Your response is a verbatim copy of the listing, stripped of its images.
——
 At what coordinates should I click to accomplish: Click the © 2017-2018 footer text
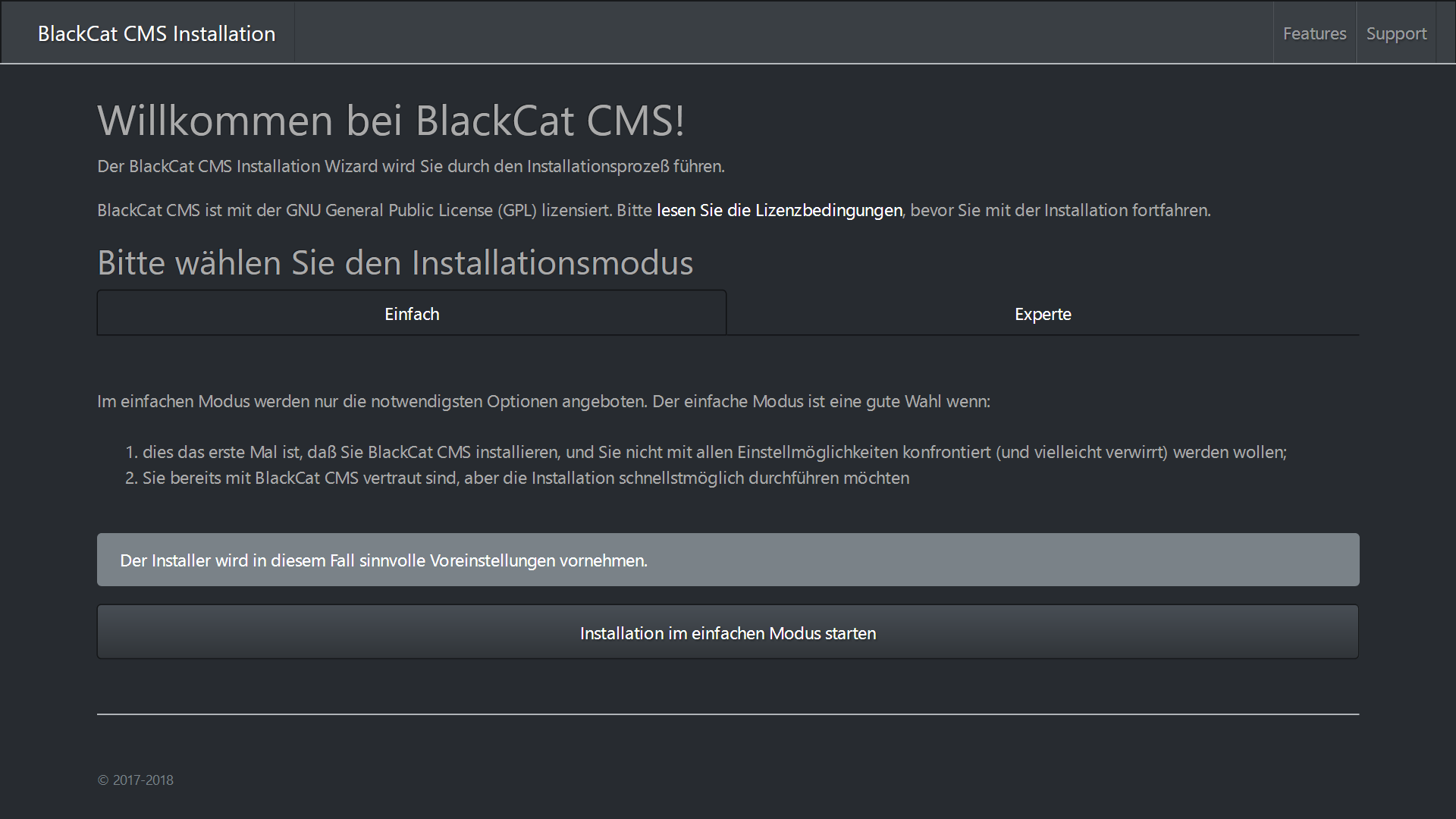[x=136, y=780]
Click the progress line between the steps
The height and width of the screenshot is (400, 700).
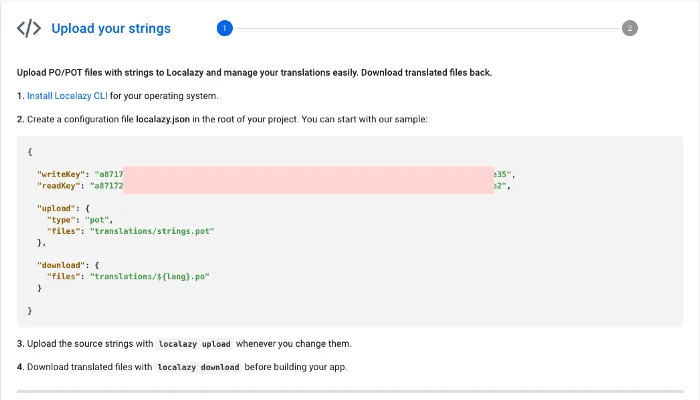tap(427, 28)
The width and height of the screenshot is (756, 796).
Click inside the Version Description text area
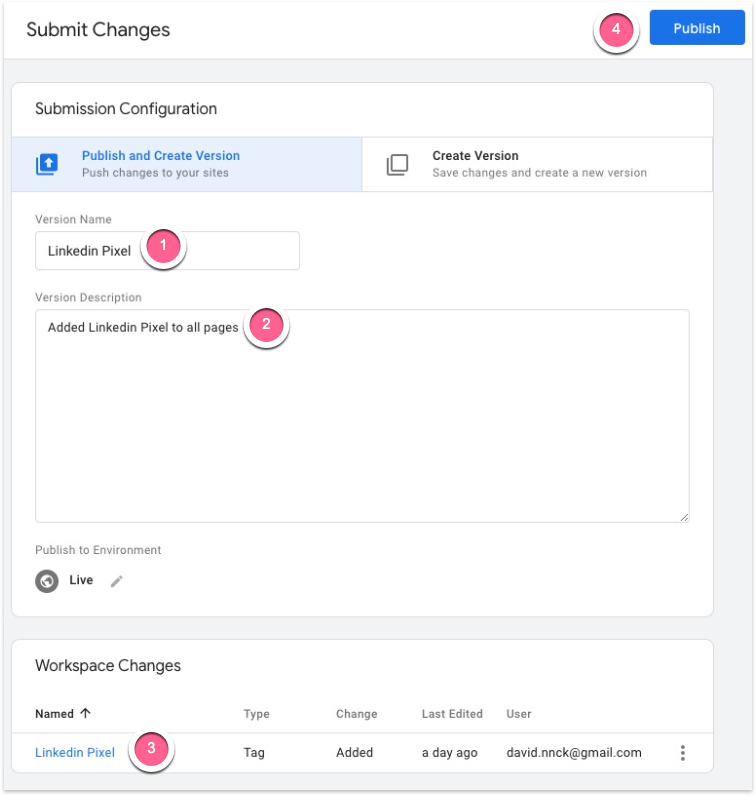pyautogui.click(x=360, y=420)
——
REPLY TO THE TASK -
 At what coordinates should I click to accomplish: Click the © 2017-2018 footer text
[x=136, y=780]
Click the progress line between the steps
The height and width of the screenshot is (400, 700).
tap(427, 28)
The width and height of the screenshot is (756, 796).
Click inside the Version Description text area
pyautogui.click(x=360, y=420)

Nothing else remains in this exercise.